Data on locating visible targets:
━━━━━━━━

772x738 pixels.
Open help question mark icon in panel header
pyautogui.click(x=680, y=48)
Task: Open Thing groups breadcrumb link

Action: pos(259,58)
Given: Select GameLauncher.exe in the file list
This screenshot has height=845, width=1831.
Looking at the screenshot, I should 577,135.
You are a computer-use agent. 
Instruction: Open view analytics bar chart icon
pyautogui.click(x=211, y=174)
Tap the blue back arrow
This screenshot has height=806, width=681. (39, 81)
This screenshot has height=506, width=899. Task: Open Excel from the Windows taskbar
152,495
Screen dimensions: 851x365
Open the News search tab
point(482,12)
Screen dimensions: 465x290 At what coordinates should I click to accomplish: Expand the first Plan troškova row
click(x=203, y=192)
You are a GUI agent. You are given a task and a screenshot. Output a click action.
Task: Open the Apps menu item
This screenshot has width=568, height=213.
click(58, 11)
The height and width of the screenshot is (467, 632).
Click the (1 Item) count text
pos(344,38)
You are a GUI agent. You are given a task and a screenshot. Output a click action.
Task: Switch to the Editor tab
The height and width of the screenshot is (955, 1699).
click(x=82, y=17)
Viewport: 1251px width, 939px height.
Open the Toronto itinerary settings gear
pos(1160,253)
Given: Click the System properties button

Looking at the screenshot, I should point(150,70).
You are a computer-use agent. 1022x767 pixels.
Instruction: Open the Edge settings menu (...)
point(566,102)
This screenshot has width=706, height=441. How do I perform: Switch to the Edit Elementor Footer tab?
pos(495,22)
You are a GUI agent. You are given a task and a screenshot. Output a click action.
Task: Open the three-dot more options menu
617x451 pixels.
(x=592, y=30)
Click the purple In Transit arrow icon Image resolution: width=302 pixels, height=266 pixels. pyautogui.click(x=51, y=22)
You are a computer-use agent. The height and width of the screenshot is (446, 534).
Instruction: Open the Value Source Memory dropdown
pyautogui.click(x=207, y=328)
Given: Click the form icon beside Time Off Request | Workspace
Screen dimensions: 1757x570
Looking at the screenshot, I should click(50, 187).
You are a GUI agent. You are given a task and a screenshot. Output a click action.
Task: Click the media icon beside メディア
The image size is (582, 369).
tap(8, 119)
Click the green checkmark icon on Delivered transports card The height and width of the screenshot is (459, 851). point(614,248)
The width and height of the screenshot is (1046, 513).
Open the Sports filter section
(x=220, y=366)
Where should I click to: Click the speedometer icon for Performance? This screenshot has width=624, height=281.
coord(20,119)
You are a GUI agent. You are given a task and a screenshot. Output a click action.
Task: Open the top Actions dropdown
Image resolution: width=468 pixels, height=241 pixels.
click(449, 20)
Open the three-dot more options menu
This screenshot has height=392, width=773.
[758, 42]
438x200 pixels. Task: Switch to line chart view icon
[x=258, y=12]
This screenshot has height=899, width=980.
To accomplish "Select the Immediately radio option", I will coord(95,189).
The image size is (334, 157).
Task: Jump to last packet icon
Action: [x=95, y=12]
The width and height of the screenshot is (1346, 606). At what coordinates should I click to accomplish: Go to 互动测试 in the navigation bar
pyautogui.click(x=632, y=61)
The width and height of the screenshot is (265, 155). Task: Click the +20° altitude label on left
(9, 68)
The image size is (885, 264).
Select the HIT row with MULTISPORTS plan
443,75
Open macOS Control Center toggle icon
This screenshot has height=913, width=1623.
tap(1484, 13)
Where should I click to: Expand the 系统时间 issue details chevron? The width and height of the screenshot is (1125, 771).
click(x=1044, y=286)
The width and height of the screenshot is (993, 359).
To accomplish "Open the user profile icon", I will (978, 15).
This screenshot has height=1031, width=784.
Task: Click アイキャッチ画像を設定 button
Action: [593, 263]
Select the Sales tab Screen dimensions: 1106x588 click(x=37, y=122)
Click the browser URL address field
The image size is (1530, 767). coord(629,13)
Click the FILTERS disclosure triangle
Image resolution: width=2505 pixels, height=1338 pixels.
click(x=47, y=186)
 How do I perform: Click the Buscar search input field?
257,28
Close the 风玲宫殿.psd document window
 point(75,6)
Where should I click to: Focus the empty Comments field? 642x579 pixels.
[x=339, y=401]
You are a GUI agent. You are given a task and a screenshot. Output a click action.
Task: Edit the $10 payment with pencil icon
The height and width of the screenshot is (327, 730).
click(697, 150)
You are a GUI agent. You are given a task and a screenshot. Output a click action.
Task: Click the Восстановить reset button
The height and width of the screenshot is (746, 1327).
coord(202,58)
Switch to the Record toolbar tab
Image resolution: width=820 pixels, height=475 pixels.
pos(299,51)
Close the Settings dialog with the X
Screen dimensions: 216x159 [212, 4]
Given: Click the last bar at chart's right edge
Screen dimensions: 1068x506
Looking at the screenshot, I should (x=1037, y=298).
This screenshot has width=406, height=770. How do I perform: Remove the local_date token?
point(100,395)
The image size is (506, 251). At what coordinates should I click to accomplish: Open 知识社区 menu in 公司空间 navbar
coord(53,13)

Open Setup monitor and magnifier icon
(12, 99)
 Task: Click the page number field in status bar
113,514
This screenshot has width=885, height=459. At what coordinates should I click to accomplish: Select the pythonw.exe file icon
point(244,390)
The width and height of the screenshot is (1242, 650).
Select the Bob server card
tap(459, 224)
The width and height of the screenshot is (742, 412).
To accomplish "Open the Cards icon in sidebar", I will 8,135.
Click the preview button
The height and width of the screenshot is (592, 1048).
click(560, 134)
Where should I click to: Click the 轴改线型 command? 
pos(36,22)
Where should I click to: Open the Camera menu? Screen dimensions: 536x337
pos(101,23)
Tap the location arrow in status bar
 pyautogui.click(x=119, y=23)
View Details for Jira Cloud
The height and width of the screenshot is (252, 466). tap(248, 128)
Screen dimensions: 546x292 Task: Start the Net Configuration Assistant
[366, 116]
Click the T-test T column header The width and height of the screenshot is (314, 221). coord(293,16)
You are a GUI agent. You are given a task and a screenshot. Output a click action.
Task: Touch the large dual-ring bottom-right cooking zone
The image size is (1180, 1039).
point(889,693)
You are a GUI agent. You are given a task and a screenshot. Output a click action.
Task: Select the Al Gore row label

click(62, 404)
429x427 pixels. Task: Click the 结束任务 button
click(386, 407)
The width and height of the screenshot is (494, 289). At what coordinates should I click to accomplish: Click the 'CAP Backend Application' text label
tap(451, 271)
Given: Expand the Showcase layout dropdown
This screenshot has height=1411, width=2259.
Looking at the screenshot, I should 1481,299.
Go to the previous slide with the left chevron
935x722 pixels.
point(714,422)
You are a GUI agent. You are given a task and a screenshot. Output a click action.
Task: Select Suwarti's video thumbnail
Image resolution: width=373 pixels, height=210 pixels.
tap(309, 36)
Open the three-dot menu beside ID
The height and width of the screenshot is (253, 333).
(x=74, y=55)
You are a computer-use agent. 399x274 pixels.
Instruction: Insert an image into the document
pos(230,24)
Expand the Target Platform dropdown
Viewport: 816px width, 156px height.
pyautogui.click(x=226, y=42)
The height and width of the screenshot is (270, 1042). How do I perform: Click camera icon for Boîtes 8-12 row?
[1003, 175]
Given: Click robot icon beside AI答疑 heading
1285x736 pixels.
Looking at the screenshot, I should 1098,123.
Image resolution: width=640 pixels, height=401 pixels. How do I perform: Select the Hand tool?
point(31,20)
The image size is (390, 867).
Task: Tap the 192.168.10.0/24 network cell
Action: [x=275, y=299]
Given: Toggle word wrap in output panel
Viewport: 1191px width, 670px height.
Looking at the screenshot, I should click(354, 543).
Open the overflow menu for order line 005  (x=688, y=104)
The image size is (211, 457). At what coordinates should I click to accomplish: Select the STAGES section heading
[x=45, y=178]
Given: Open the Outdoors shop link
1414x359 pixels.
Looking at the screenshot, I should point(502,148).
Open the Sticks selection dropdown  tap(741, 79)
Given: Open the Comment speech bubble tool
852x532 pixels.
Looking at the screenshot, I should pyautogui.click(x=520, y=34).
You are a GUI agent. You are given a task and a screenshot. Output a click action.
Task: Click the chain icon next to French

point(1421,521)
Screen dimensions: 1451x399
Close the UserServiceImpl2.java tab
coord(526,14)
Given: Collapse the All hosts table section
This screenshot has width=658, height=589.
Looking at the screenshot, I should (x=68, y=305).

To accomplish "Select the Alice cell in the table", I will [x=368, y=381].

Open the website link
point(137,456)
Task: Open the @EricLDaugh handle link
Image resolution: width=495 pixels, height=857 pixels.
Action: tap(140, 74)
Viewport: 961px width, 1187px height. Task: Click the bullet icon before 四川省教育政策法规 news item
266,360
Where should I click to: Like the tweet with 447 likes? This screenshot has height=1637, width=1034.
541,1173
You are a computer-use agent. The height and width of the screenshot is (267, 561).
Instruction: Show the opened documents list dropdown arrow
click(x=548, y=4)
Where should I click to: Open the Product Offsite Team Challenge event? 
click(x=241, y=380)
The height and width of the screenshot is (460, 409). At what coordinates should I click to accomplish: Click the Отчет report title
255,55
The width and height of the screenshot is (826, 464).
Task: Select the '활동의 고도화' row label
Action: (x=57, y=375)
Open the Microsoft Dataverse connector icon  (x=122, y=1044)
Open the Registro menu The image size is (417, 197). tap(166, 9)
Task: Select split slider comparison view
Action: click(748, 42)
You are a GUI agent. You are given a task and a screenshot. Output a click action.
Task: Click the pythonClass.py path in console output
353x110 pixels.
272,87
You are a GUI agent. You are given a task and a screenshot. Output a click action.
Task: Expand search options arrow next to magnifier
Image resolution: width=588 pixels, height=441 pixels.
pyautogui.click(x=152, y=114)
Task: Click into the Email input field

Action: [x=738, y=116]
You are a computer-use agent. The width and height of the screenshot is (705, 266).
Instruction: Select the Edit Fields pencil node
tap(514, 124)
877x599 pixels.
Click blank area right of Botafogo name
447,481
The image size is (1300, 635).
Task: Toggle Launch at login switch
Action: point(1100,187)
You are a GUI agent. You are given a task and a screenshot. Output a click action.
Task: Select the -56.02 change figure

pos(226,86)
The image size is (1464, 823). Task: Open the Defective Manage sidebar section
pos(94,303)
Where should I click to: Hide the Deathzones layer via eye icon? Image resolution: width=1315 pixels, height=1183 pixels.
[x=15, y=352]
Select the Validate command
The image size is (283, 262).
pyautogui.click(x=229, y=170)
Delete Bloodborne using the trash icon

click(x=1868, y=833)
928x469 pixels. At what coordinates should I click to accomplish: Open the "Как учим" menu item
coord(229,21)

━━━━━━━━

- Given problem
Copy out word for word the stretch of the listing from the line that contains "Screen dimensions: 1451x399" through the line that contains "Action: [x=738, y=116]", including both of those lines.

- Exercise output
Screen dimensions: 1451x399
Close the UserServiceImpl2.java tab
coord(526,14)
Given: Collapse the All hosts table section
This screenshot has width=658, height=589.
Looking at the screenshot, I should (x=68, y=305).

To accomplish "Select the Alice cell in the table", I will [x=368, y=381].

Open the website link
point(137,456)
Task: Open the @EricLDaugh handle link
Image resolution: width=495 pixels, height=857 pixels.
Action: tap(140, 74)
Viewport: 961px width, 1187px height. Task: Click the bullet icon before 四川省教育政策法规 news item
266,360
Where should I click to: Like the tweet with 447 likes? This screenshot has height=1637, width=1034.
541,1173
You are a computer-use agent. The height and width of the screenshot is (267, 561).
Instruction: Show the opened documents list dropdown arrow
click(x=548, y=4)
Where should I click to: Open the Product Offsite Team Challenge event? 
click(x=241, y=380)
The height and width of the screenshot is (460, 409). At what coordinates should I click to accomplish: Click the Отчет report title
255,55
The width and height of the screenshot is (826, 464).
Task: Select the '활동의 고도화' row label
Action: (x=57, y=375)
Open the Microsoft Dataverse connector icon  (x=122, y=1044)
Open the Registro menu The image size is (417, 197). tap(166, 9)
Task: Select split slider comparison view
Action: click(748, 42)
You are a GUI agent. You are given a task and a screenshot. Output a click action.
Task: Click the pythonClass.py path in console output
353x110 pixels.
272,87
You are a GUI agent. You are given a task and a screenshot. Output a click action.
Task: Expand search options arrow next to magnifier
Image resolution: width=588 pixels, height=441 pixels.
pyautogui.click(x=152, y=114)
Task: Click into the Email input field

Action: [x=738, y=116]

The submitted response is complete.